In this post, we’re going to have a look at some data about the tags used on Stack Overflow to label questions, their frequencies and what we can measure around them.
For those who are heavy Stack Overflow users, which is probably pretty much the vast vast majority of the people who do tech, having posts appropriately tagged is vital to navigate the immense archive the site is. At the moment of writing this (January 2018), Stack Overflow contains more that 15 million questions, with a number of unique tags around 54000. The help page here is meant to give some guidelines on how to best use this feature, as it’s super important to have your question tagged in the best way it can in order to be found by the relevant people who can answer it. Tags are names of technologies, like programming languages, frameworks, software or technical elements and components, like coding techniques or computer science general topics.
Bits and bobs of history
Stack Overflow has been launched in September 2008, according to the Wikipedia page and is now quite well-established as the one-go Q&A resource for programming. One year later, in September 2009 (still according to Wikipedia) its successful model has been extended to a general Q&A site divided into sub-sites about many topics (many of which outside tech), Stack Exchange. All in all then, the network has been around for about 8/9 years now, so we’re all preparing to celebrate its 10th year anniversary soon.
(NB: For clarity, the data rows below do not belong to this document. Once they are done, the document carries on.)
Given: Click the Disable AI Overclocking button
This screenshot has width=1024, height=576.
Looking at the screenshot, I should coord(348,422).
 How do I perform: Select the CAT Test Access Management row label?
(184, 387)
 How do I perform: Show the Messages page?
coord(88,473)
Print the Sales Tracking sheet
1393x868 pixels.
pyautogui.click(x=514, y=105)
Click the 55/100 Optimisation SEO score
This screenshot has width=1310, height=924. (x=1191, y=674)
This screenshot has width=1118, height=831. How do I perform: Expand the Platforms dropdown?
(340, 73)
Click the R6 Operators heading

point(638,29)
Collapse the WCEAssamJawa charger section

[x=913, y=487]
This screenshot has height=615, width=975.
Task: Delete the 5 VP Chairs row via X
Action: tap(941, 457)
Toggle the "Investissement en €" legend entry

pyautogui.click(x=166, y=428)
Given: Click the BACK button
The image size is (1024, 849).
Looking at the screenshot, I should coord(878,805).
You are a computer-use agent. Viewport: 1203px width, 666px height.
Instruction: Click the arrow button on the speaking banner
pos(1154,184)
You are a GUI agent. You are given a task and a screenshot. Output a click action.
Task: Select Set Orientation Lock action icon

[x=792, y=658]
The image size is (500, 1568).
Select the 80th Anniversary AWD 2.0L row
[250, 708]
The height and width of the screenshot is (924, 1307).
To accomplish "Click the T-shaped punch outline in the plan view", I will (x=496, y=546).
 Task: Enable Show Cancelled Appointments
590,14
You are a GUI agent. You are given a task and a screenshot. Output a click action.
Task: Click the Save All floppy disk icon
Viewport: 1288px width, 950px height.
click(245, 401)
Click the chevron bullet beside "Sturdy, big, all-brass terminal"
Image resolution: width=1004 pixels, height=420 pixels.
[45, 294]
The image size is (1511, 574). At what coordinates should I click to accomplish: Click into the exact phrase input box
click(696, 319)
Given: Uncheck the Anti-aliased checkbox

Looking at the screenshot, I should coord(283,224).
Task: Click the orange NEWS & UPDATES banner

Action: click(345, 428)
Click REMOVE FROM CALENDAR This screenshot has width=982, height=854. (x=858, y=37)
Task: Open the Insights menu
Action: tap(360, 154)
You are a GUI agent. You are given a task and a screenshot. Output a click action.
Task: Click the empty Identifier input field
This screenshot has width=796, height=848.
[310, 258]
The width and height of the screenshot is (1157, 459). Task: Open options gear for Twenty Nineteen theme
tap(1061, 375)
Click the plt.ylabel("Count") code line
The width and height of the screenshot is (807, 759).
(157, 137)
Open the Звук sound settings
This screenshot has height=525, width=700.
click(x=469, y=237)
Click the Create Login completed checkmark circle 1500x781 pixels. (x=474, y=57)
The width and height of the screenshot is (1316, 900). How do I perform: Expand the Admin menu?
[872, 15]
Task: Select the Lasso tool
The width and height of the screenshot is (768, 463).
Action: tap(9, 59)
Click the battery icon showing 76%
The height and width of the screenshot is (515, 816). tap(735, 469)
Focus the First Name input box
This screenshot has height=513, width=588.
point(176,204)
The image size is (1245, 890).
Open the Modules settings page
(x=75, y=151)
On this historical note, it’s quite interesting to have a read at this article called Find the answer to anything with StackExchange, from back in 2009 when the network was just born.
Fetching some data
To query the Stack Overflow API, we’ll use the Python package StackAPI. Note that the API allows 10000 requests every 24 hours.
We’ll fetch the 5000 most frequent tags (those with the highest usage counts) as due to said API limits we can’t fetch them all: if we did split the requests to get fetch all over multiple days, because the usage counts of tags change in time we wouldn’t have a consistent picture. Anyway, 5000 seems way more than enough to see something interesting.
All the methodologies followed and the results are reported in this repo, there is also a Jupyter notebook for those interested. For the figures, note that we will use the XKCD theme for Matplotlib and that we tried to reproduce Stack Overflow’s colours!
Tags and their usage - rich gets richer
In fact, the distribution of frequencies is power-law and if you fit the trend of frequency vs. rank (the Zipf’s law) you end up with, the inner bulk of the distribution considered, with a trend with . Does this hint at a rich-gets-richer phenomenon?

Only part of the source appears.